The Pfizer-BioNTech vaccine’s efficacy is 52 percent after the first dose and rises to 95 percent after the second dose, says a study published in the New England Journal of Medicine. The Moderna COVID-19 vaccine is 94.5 percent effective in preventing COVID-19.
Each dose of the Moderna vaccine costs between $32 to $37 USD, while the Pfizer-BioNTech vaccine goes for $20 USD per dose. Both vaccines are given in two doses. There seems to be varying costs of CoronaVac — 200 yuan (about $30 USD) per dose in China, and between $5 to $38 USD per dose in Southeast Asian countries.
A number of countries, including Egypt, the UAE, Jordan and Indonesia, have authorized the COVID-19 vaccines produced by China for emergency use. https://t.co/PATO90Xedg
— FANG Qiu (@AmbFangQiu) January 13, 2021
The Chinese vaccines have been adopted in Brazil, Indonesia, the Philippines and Turkey — where they are also anticipated to be produced.
China’s ‘health silk road’ in Africa
China’s medical cooperation in Africa started in 1963, when they sent out their first medical team to Algeria, in northern Africa.
Over 20,000 Chinese health professionals have been working in different parts of Africa since 1963, and about 200 million Africans have been beneficiaries of Chinese medical interventions in the continent.

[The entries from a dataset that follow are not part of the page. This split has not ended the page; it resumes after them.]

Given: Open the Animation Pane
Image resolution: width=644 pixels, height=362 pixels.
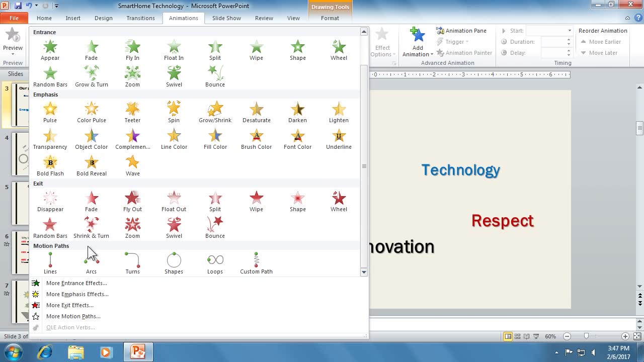Looking at the screenshot, I should pyautogui.click(x=461, y=31).
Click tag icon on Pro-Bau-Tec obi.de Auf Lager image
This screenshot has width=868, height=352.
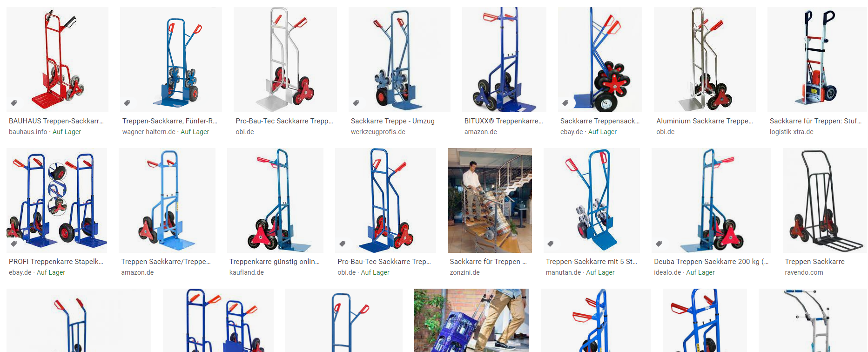343,244
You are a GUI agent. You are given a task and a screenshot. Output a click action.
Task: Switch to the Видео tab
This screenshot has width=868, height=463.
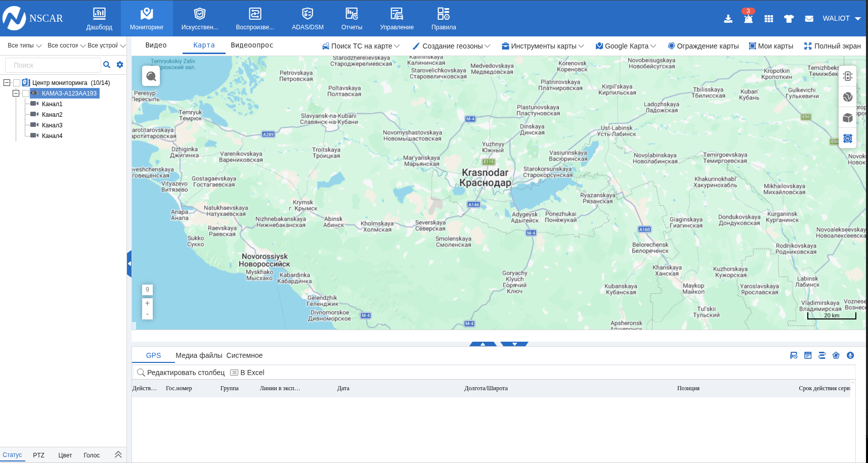point(156,45)
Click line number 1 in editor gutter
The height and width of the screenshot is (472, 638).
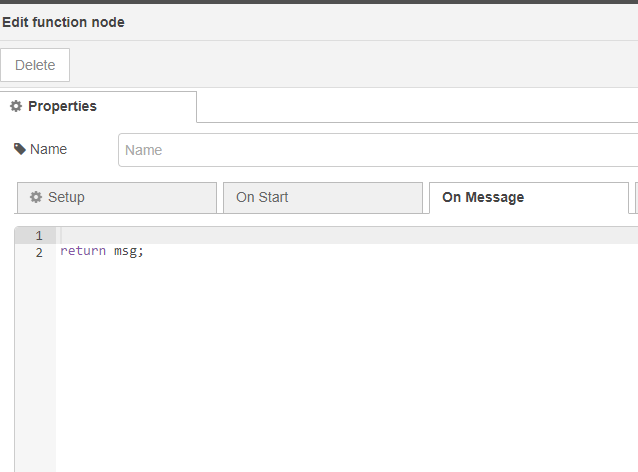click(x=39, y=236)
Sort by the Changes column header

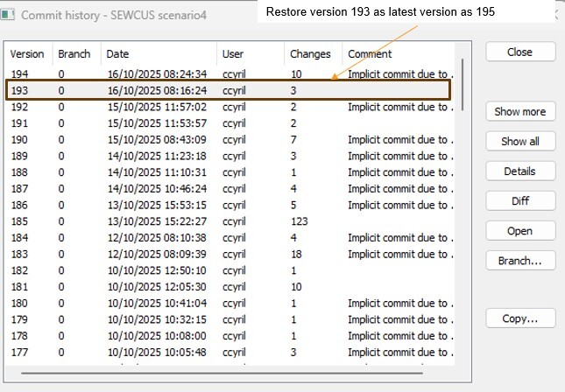click(311, 54)
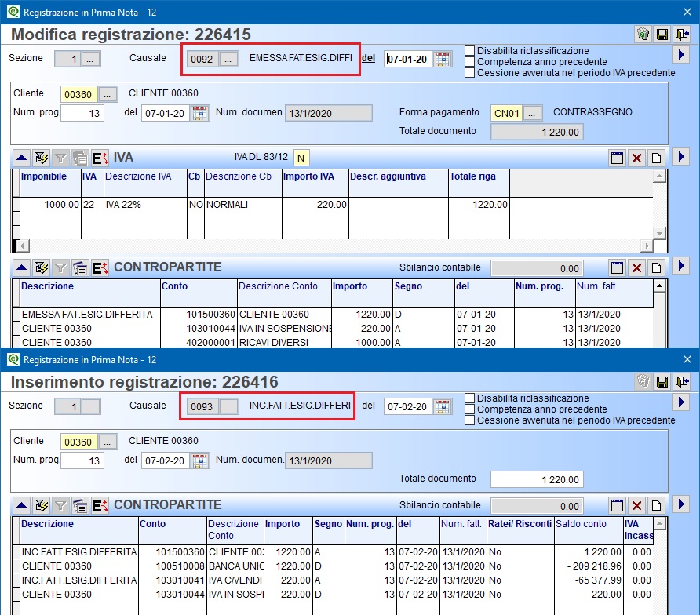The image size is (700, 615).
Task: Click the red X delete icon in IVA section
Action: coord(636,158)
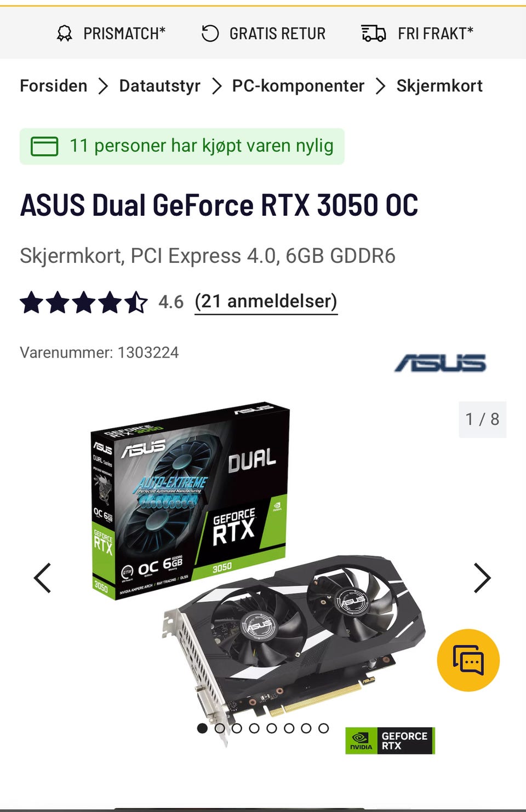The image size is (526, 812).
Task: Go to previous product image arrow
Action: [42, 578]
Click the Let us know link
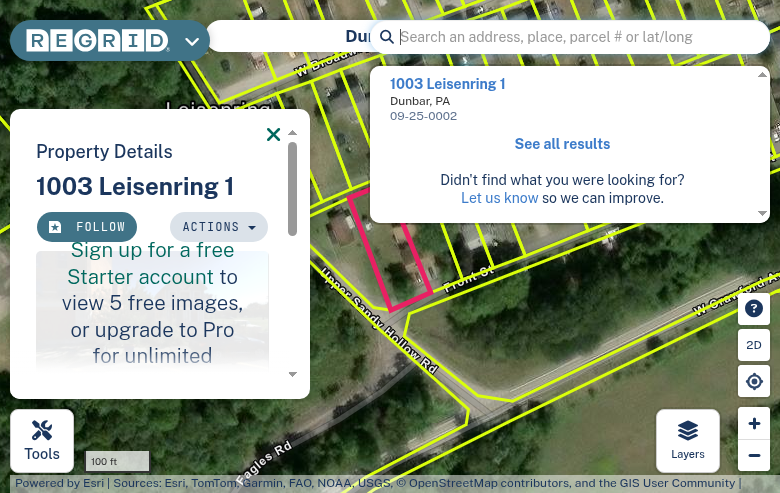Screen dimensions: 780x493 coord(499,198)
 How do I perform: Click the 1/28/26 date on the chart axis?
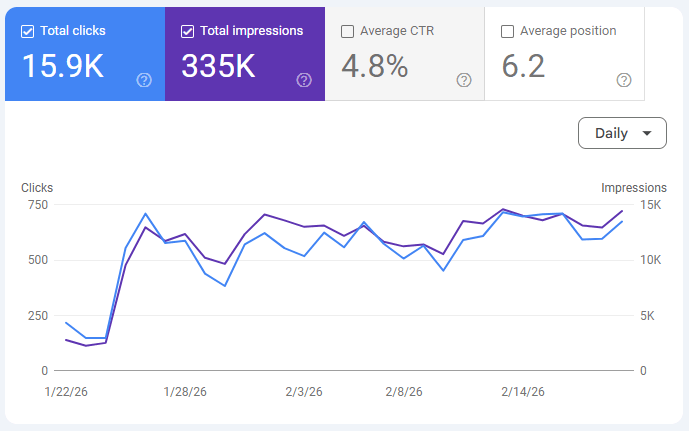click(x=185, y=392)
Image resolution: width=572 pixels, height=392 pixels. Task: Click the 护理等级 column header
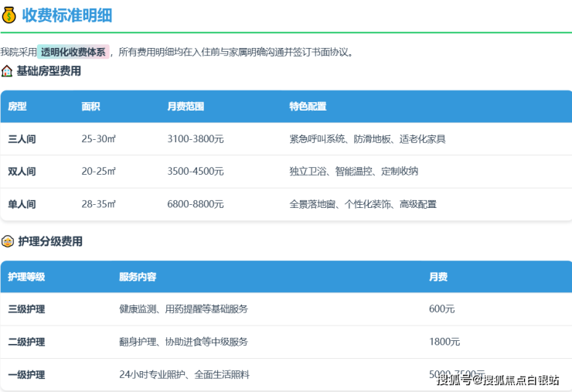click(26, 277)
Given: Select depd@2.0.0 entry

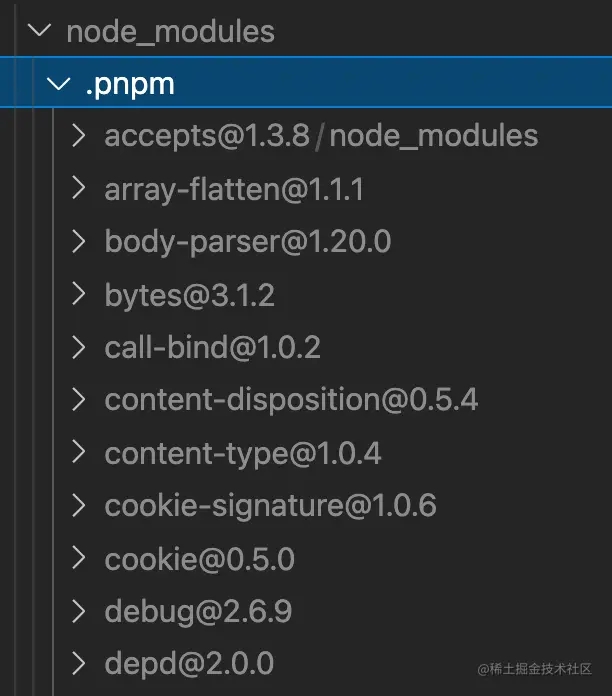Looking at the screenshot, I should 189,664.
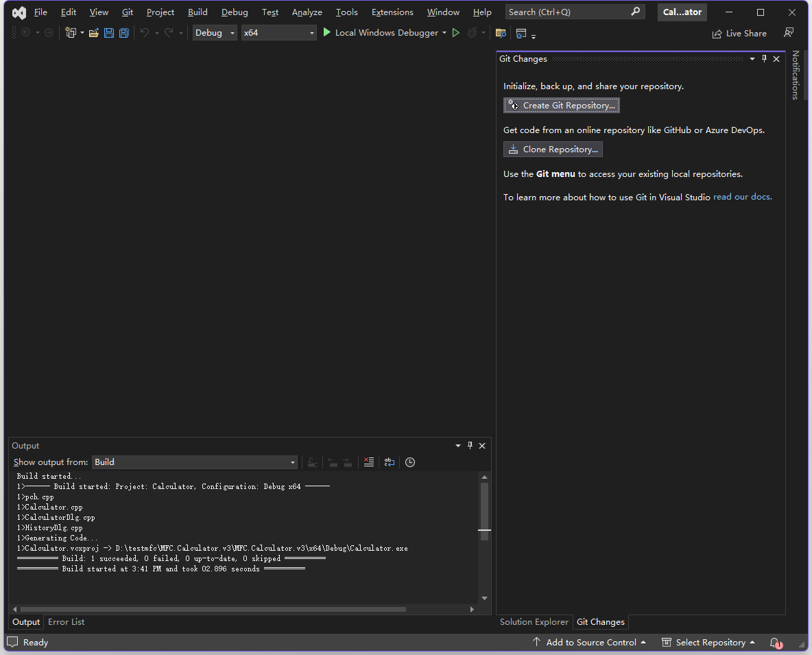Image resolution: width=812 pixels, height=655 pixels.
Task: Toggle word wrap in the Output window
Action: click(x=389, y=462)

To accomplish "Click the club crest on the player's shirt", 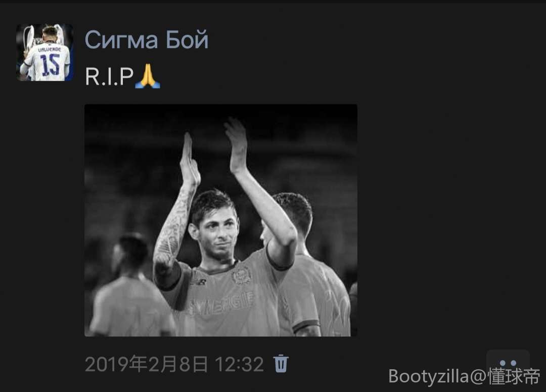I will click(x=242, y=275).
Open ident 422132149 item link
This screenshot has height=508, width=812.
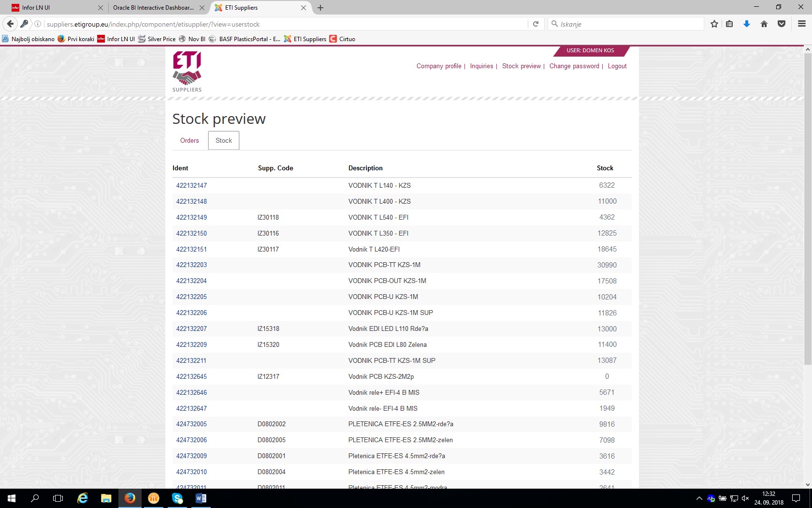191,217
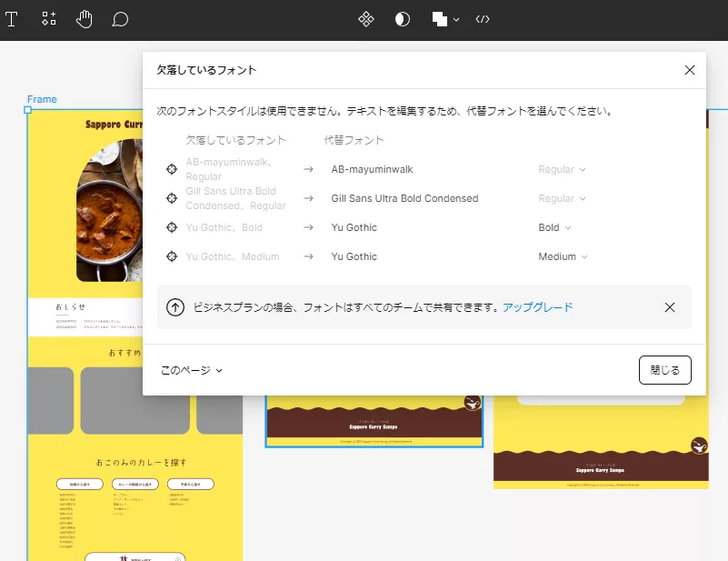
Task: Click the アップグレード link
Action: (x=537, y=307)
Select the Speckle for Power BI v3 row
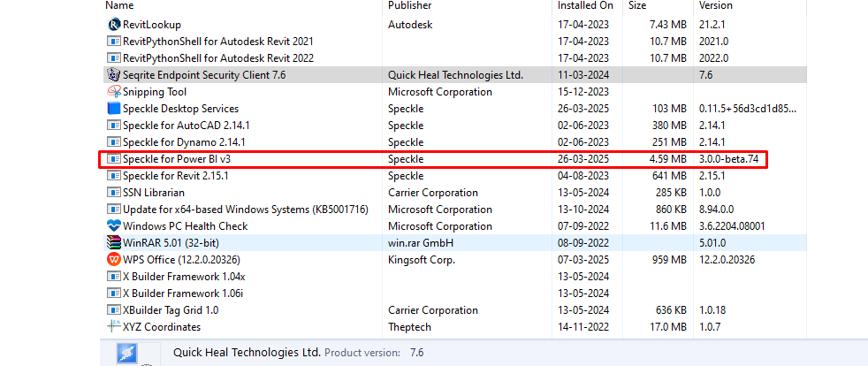 click(x=433, y=159)
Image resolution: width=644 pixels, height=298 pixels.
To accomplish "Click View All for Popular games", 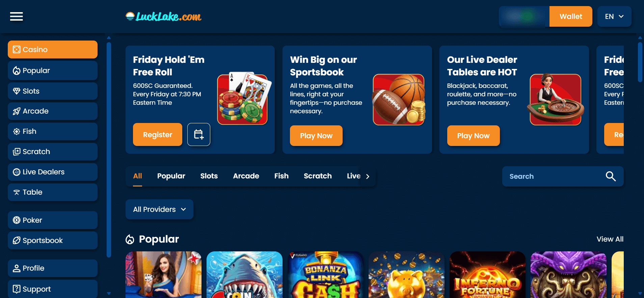I will click(610, 239).
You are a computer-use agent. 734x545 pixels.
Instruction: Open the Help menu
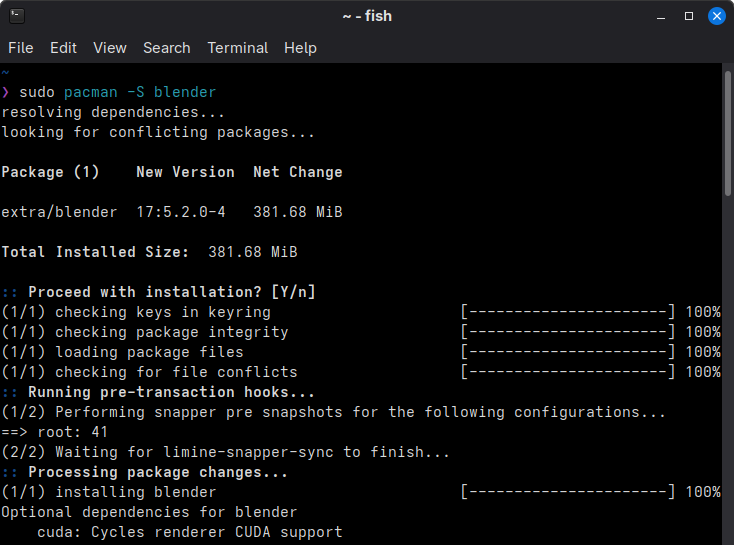pos(301,48)
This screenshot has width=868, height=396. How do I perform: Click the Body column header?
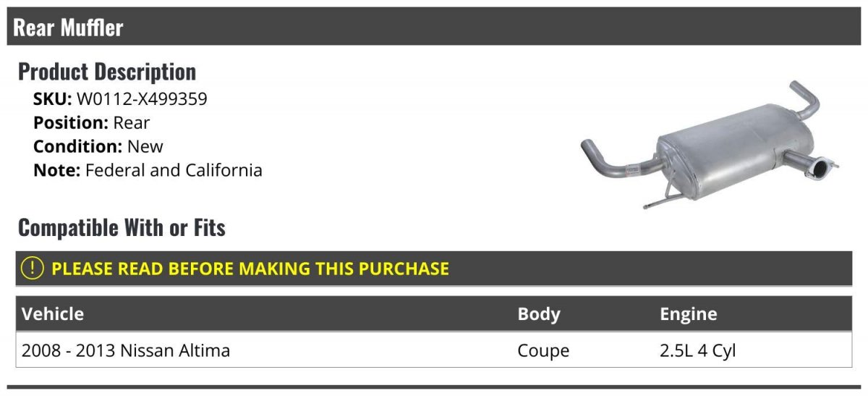539,314
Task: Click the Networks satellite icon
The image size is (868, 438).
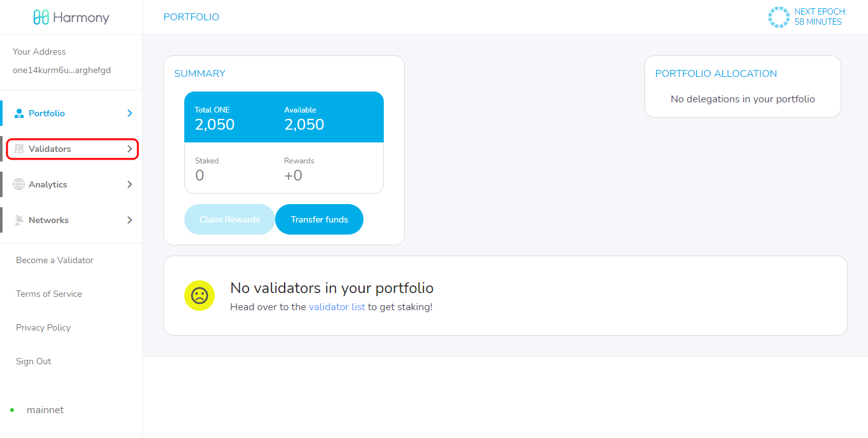Action: point(19,220)
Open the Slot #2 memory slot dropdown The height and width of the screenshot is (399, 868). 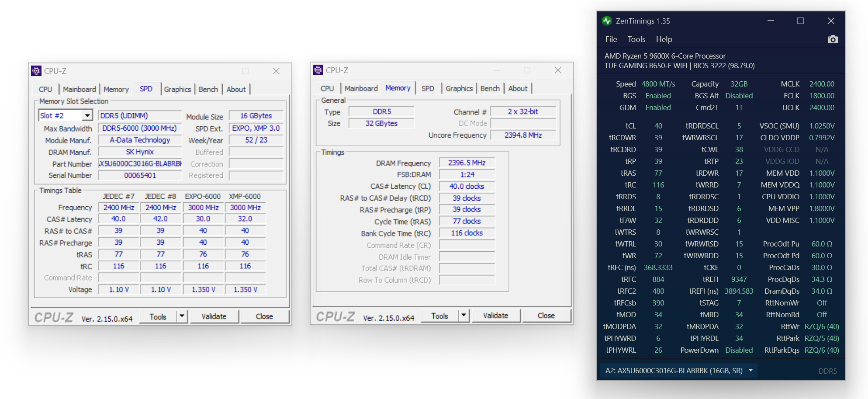coord(87,115)
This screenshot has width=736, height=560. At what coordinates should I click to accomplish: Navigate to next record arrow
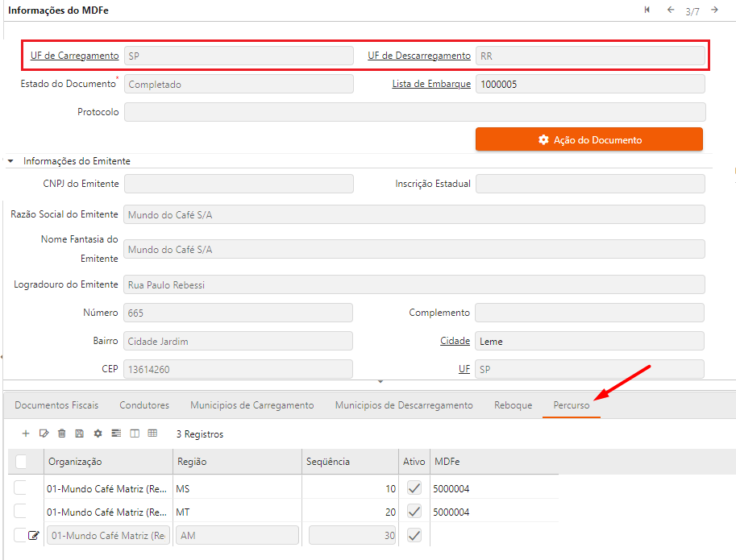714,10
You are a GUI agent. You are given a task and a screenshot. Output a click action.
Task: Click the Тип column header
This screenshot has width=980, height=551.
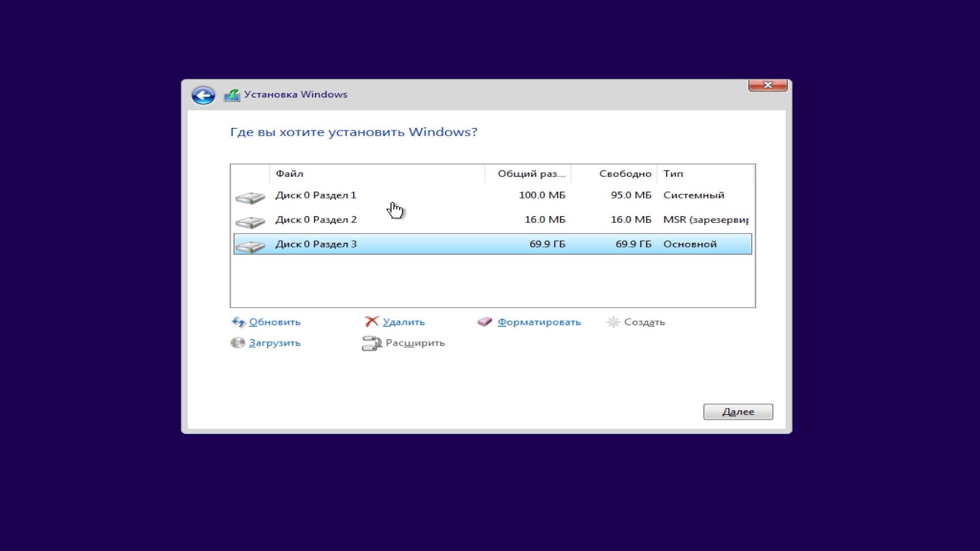point(705,173)
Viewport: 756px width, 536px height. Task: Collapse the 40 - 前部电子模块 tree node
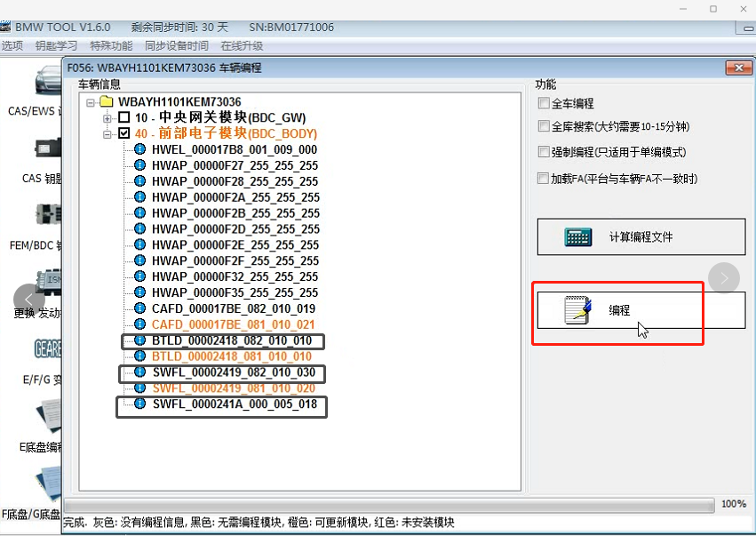[107, 134]
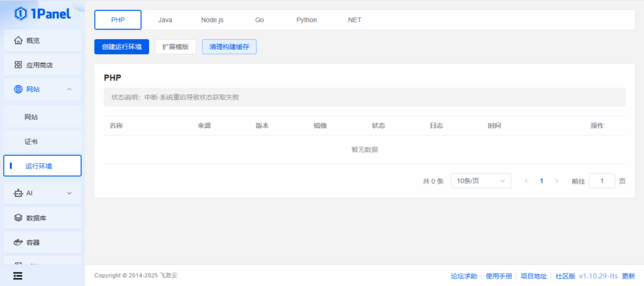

China’s health aid to the continent has “grown substantially” through increased accessibility of medical services, public health systems and building “the capacity of health workers in African countries,” asserts Dr. Garrison Daly, and six other public health scholars.
Kris Lancaster and two other colleagues from the US-based foreign policy think tank, the Council for Foreign Relations, described the “health silk road” as the Chinese effort “to recast itself as a responsible global health leader” by promoting a “widespread public diplomacy campaign and sending medical aid worldwide.”
The health silk road is an extension of the ambitious Belt and Road Initiative (BRI), a global infrastructure development strategy adopted by the Chinese government in 2013 to invest in nearly 70 countries.
But this health aid has been described as “opportunistic” or a manifestation of Chinese “soft power” or as an attempt to exploit the “natural resources” or curry “political favors” from African countries, according to a study conducted by Dr. Shuang Lin, a family medicine specialist in El Cajon, California, and others.
This perception persists until today. It has, however, been amplified with the COVID-19 pandemic, following China’s magnanimous assistance to African countries to mitigate the spread of the virus.